▶ [Stored dataset items]:
☆ ☆ ☆
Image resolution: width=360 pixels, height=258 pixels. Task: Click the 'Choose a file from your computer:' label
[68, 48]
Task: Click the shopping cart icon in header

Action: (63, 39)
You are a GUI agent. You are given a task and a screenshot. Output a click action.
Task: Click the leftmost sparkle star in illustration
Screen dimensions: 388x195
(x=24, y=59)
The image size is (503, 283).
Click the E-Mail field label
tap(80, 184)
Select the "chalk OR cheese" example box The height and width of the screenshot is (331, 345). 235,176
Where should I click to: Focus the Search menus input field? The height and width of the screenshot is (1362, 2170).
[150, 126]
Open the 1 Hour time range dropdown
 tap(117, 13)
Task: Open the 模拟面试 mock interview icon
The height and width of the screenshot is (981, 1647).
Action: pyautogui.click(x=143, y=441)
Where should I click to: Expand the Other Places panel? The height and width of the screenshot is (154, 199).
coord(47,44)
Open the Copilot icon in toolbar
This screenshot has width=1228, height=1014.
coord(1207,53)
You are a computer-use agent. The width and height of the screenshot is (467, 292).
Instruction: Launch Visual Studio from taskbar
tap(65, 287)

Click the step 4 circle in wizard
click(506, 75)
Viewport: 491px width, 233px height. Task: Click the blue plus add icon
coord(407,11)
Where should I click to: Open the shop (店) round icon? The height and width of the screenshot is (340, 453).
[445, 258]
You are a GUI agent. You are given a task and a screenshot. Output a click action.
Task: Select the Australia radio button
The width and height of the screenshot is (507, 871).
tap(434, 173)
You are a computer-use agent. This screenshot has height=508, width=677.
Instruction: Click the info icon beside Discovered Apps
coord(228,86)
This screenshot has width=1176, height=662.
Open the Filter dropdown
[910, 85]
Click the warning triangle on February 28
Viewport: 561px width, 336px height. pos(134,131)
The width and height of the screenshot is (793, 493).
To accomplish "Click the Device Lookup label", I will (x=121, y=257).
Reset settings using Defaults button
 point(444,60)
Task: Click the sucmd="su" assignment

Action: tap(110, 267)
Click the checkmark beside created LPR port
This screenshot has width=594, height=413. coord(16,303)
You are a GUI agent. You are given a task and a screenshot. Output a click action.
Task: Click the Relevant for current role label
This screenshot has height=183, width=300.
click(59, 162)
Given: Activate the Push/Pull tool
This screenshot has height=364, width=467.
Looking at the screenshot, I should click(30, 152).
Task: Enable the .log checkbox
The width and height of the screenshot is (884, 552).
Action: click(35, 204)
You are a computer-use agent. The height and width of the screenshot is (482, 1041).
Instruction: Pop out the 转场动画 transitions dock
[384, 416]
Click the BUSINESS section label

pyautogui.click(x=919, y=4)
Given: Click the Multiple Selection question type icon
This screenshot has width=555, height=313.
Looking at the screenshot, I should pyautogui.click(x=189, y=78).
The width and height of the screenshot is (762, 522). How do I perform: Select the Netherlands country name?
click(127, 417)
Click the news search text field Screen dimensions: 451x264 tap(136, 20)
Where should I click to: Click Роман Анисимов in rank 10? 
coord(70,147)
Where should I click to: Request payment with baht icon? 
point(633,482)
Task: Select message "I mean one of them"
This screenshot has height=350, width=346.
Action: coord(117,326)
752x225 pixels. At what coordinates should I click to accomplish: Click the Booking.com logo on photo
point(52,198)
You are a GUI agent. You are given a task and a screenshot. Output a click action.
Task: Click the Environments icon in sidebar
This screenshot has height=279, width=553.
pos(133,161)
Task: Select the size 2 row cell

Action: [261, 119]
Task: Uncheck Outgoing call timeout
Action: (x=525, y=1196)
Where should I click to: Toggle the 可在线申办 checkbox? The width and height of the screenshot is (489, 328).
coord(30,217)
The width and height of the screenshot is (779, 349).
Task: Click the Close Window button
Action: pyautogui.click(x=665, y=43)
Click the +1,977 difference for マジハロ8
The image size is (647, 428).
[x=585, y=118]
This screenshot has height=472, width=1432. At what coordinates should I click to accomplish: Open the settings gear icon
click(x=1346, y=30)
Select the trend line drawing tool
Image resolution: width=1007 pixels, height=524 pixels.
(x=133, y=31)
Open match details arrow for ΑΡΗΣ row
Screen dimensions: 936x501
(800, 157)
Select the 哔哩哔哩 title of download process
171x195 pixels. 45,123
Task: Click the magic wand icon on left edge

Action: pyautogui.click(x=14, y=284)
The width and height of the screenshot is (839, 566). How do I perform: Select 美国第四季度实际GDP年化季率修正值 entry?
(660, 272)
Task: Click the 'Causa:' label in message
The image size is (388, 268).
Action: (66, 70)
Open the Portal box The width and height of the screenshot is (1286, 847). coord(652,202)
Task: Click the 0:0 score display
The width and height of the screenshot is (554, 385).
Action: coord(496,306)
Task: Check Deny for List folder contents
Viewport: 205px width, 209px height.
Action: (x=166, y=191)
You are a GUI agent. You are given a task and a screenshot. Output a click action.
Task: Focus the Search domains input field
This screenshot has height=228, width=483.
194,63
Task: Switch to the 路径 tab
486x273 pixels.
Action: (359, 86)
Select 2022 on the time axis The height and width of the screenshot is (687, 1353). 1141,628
☆ ☆ ☆
▶ [Assignment]:
Output the records in full. Match them exactly.

▶ [Written response]:
Image resolution: width=360 pixels, height=258 pixels. Task: Click the 'Choose a file from your computer:' label
[68, 48]
Task: Click the shopping cart icon in header

Action: (63, 39)
You are a GUI agent. You are given a task and a screenshot. Output a click action.
Task: Click the leftmost sparkle star in illustration
Screen dimensions: 388x195
(x=24, y=59)
The image size is (503, 283).
Click the E-Mail field label
tap(80, 184)
Select the "chalk OR cheese" example box The height and width of the screenshot is (331, 345). 235,176
Where should I click to: Focus the Search menus input field? The height and width of the screenshot is (1362, 2170).
[150, 126]
Open the 1 Hour time range dropdown
 tap(117, 13)
Task: Open the 模拟面试 mock interview icon
The height and width of the screenshot is (981, 1647).
Action: pyautogui.click(x=143, y=441)
Where should I click to: Expand the Other Places panel? The height and width of the screenshot is (154, 199).
coord(47,44)
Open the Copilot icon in toolbar
This screenshot has width=1228, height=1014.
coord(1207,53)
You are a computer-use agent. The width and height of the screenshot is (467, 292).
Instruction: Launch Visual Studio from taskbar
tap(65, 287)

Click the step 4 circle in wizard
click(506, 75)
Viewport: 491px width, 233px height. Task: Click the blue plus add icon
coord(407,11)
Where should I click to: Open the shop (店) round icon? The height and width of the screenshot is (340, 453).
[445, 258]
You are a GUI agent. You are given a task and a screenshot. Output a click action.
Task: Select the Australia radio button
The width and height of the screenshot is (507, 871).
tap(434, 173)
You are a computer-use agent. This screenshot has height=508, width=677.
Instruction: Click the info icon beside Discovered Apps
coord(228,86)
This screenshot has width=1176, height=662.
Open the Filter dropdown
[910, 85]
Click the warning triangle on February 28
Viewport: 561px width, 336px height. pos(134,131)
The width and height of the screenshot is (793, 493).
To accomplish "Click the Device Lookup label", I will (x=121, y=257).
Reset settings using Defaults button
 point(444,60)
Task: Click the sucmd="su" assignment

Action: tap(110, 267)
Click the checkmark beside created LPR port
This screenshot has width=594, height=413. coord(16,303)
You are a GUI agent. You are given a task and a screenshot. Output a click action.
Task: Click the Relevant for current role label
This screenshot has height=183, width=300.
click(59, 162)
Given: Activate the Push/Pull tool
This screenshot has height=364, width=467.
Looking at the screenshot, I should click(30, 152).
Task: Enable the .log checkbox
The width and height of the screenshot is (884, 552).
Action: click(35, 204)
You are a computer-use agent. The height and width of the screenshot is (482, 1041).
Instruction: Pop out the 转场动画 transitions dock
[384, 416]
Click the BUSINESS section label

pyautogui.click(x=919, y=4)
Given: Click the Multiple Selection question type icon
This screenshot has width=555, height=313.
Looking at the screenshot, I should pyautogui.click(x=189, y=78).
The width and height of the screenshot is (762, 522). How do I perform: Select the Netherlands country name?
click(127, 417)
Click the news search text field Screen dimensions: 451x264 tap(136, 20)
Where should I click to: Click Роман Анисимов in rank 10? 
coord(70,147)
Where should I click to: Request payment with baht icon? 
point(633,482)
Task: Select message "I mean one of them"
This screenshot has height=350, width=346.
Action: coord(117,326)
752x225 pixels. At what coordinates should I click to accomplish: Click the Booking.com logo on photo
point(52,198)
You are a GUI agent. You are given a task and a screenshot. Output a click action.
Task: Click the Environments icon in sidebar
This screenshot has height=279, width=553.
pos(133,161)
Task: Select the size 2 row cell

Action: [261, 119]
Task: Uncheck Outgoing call timeout
Action: (x=525, y=1196)
Where should I click to: Toggle the 可在线申办 checkbox? The width and height of the screenshot is (489, 328).
coord(30,217)
The width and height of the screenshot is (779, 349).
Task: Click the Close Window button
Action: pyautogui.click(x=665, y=43)
Click the +1,977 difference for マジハロ8
The image size is (647, 428).
[x=585, y=118]
This screenshot has height=472, width=1432. At what coordinates should I click to accomplish: Open the settings gear icon
click(x=1346, y=30)
Select the trend line drawing tool
Image resolution: width=1007 pixels, height=524 pixels.
(x=133, y=31)
Open match details arrow for ΑΡΗΣ row
Screen dimensions: 936x501
(800, 157)
Select the 哔哩哔哩 title of download process
171x195 pixels. 45,123
Task: Click the magic wand icon on left edge

Action: pyautogui.click(x=14, y=284)
The width and height of the screenshot is (839, 566). How do I perform: Select 美国第四季度实际GDP年化季率修正值 entry?
(660, 272)
Task: Click the 'Causa:' label in message
The image size is (388, 268).
Action: (66, 70)
Open the Portal box The width and height of the screenshot is (1286, 847). coord(652,202)
Task: Click the 0:0 score display
The width and height of the screenshot is (554, 385).
Action: coord(496,306)
Task: Check Deny for List folder contents
Viewport: 205px width, 209px height.
Action: (x=166, y=191)
You are a GUI agent. You are given a task and a screenshot. Output a click action.
Task: Focus the Search domains input field
This screenshot has height=228, width=483.
194,63
Task: Switch to the 路径 tab
486x273 pixels.
Action: (359, 86)
Select 2022 on the time axis The height and width of the screenshot is (687, 1353). 1141,628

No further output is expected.